==== INPUT FOR THIS TASK

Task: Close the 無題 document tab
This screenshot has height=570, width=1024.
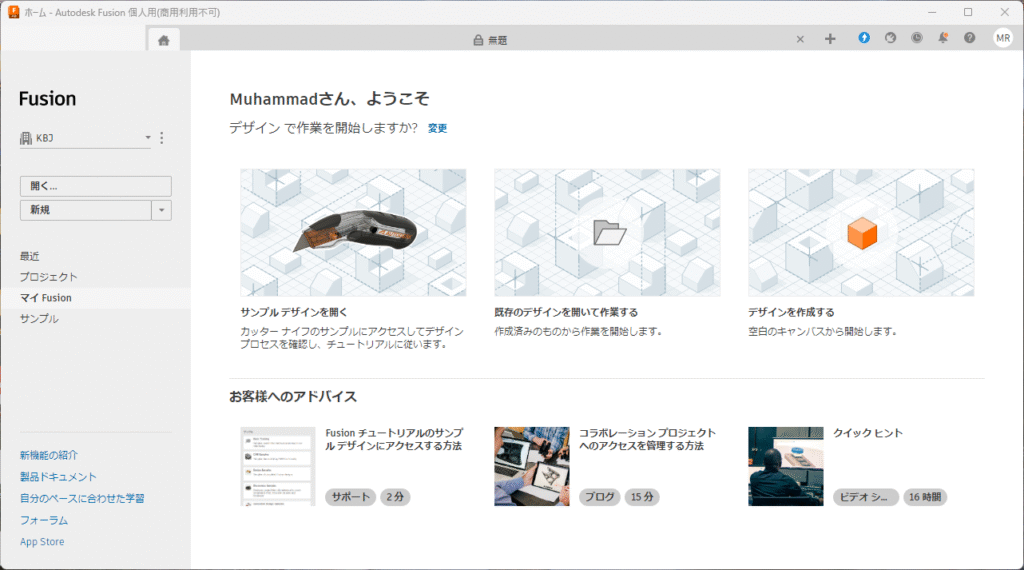Action: click(x=800, y=39)
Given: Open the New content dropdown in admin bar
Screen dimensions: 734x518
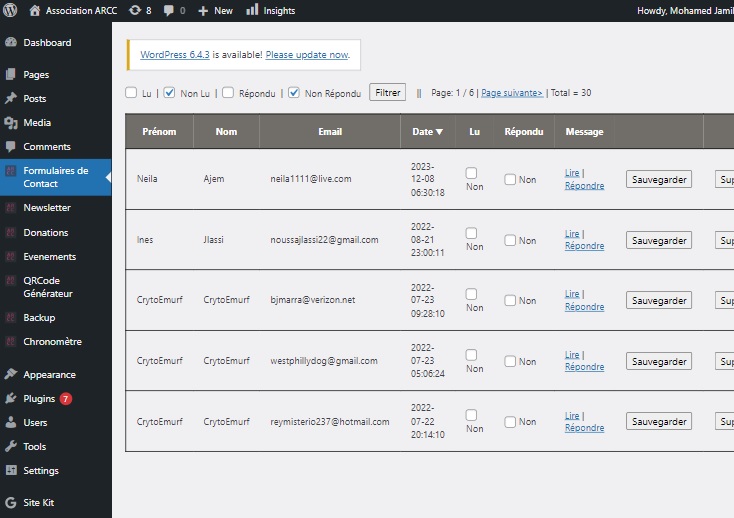Looking at the screenshot, I should coord(215,11).
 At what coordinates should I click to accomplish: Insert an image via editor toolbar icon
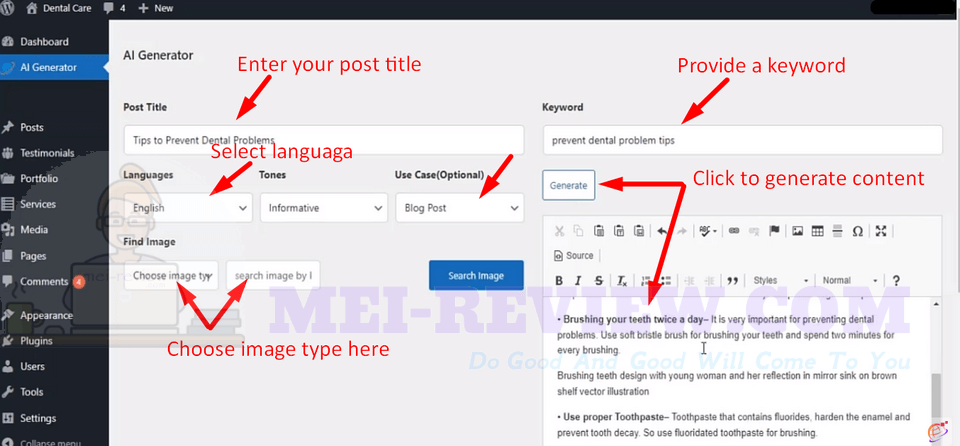point(797,231)
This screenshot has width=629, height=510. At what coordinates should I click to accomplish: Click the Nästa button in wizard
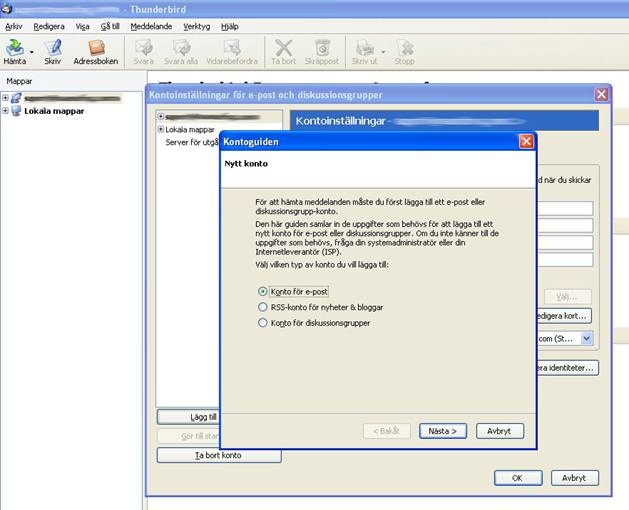[443, 431]

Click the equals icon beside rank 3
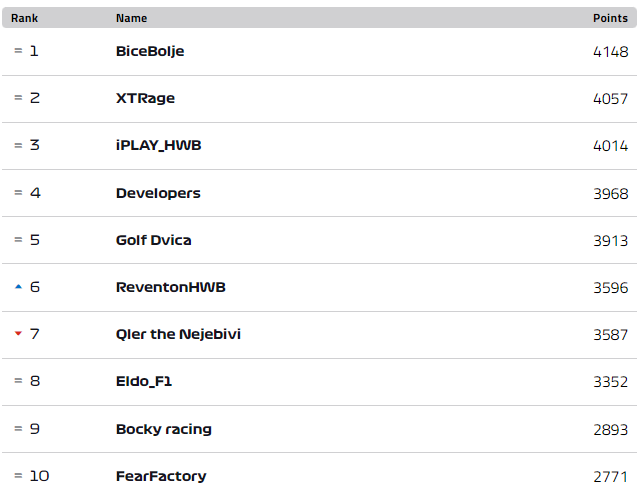pyautogui.click(x=18, y=145)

========

ABOUT THIS EXERCISE:
Leaving every picture out, write out exactly the lines from the one that holds "At what coordinates should I click to accomplish: Insert" through the end of the listing, both included.

ANSWER SPACE:
 At what coordinates should I click to accomplish: Insert an image via editor toolbar icon
point(797,231)
This screenshot has width=629, height=510. At what coordinates should I click to accomplish: Click the Nästa button in wizard
[443, 431]

Click the equals icon beside rank 3
pyautogui.click(x=18, y=145)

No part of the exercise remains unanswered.